» TASK LIST:
1. In the athlete profile, which school did Aikines-Aryeetey attend from 2000 to 2006?
2. Copy the athlete profile's wording word for word, beginning at the words "He was advised" and stopping after the words "return to form.".

» PAGE EXCERPT:
-*-*-
Aikines-Aryeetey was born on 29 August 1988 in Carshalton, London to Ghanaian parents. He studied at Greenshaw High School in Sutton, London from 2000 to 2006.

His first major tournament medal came at the 2004 Commonwealth Youth Games where he won the silver medal in the 100 m.

On 11 June 2006, aged 17, he competed in the 100 m at Gateshead in which Asafa Powell equalled the world record of 9.77 s. On 16 August 2006, he won the gold in the 100 m at the 2006 World Junior Championships in Athletics, held in Beijing, China, setting a season's best 10.37 s.

He was advised not to run in 2007 due to minor fractures in the spine that could affect later development. After an eleven-month recuperation period, he returned to action in 2008 with a 60 metres personal best of 6.59 s in France to signal a return to form.

Aikines-Aryeetey was selected for Team GB at the 2009 World Championships in Athletics. As part of the men's 4 × 100 m relay team with Simeon Williamson, Tyrone Edgar and Marlon Devonish, he took bronze in Berlin with a season's best of 38.02 seconds. In 2009 Harry became a Lucozade Sport Ambassador he is also an ambassador for Mirafit.
-*-*-
» RECORDED DATA:
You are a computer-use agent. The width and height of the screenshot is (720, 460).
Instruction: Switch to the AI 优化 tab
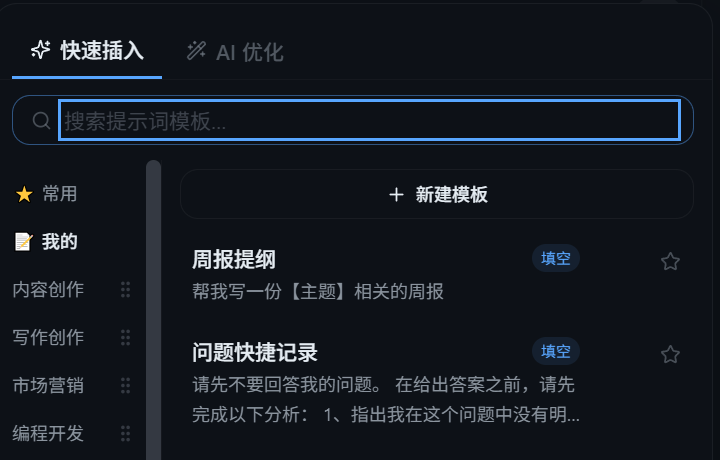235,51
-*-*-
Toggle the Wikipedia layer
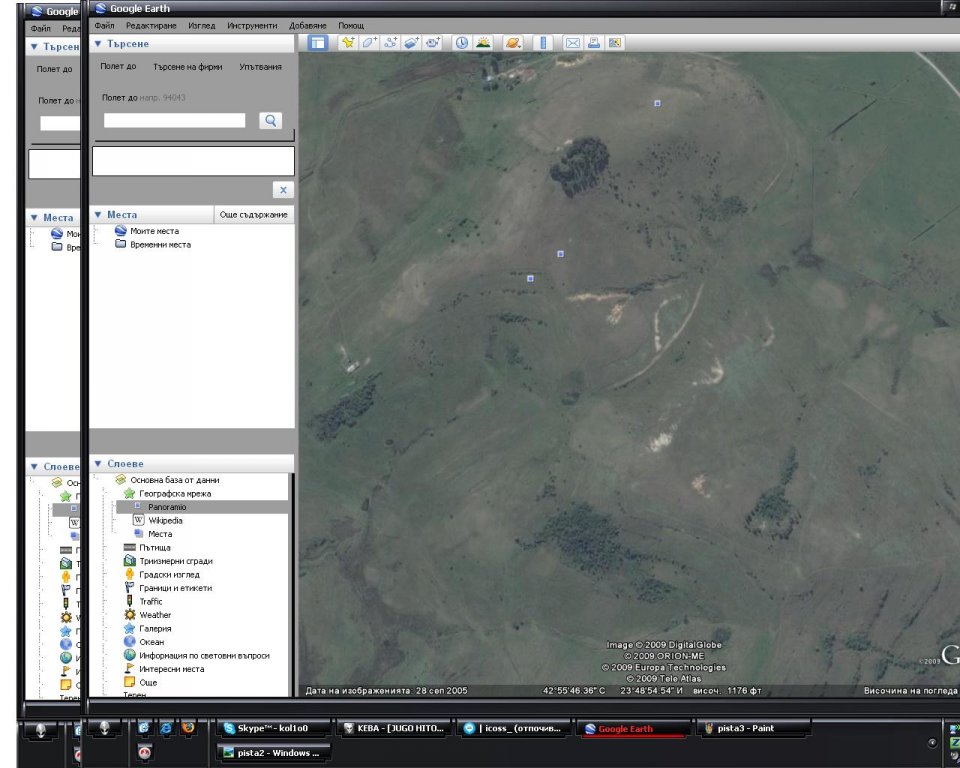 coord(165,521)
-*-*-
» SOLUTIONS TO THE PROBLEMS:
1. Greenshaw High School in Sutton, London.

2.
He was advised not to run in 2007 due to minor fractures in the spine that could affect later development. After an eleven-month recuperation period, he returned to action in 2008 with a 60 metres personal best of 6.59 s in France to signal a return to form.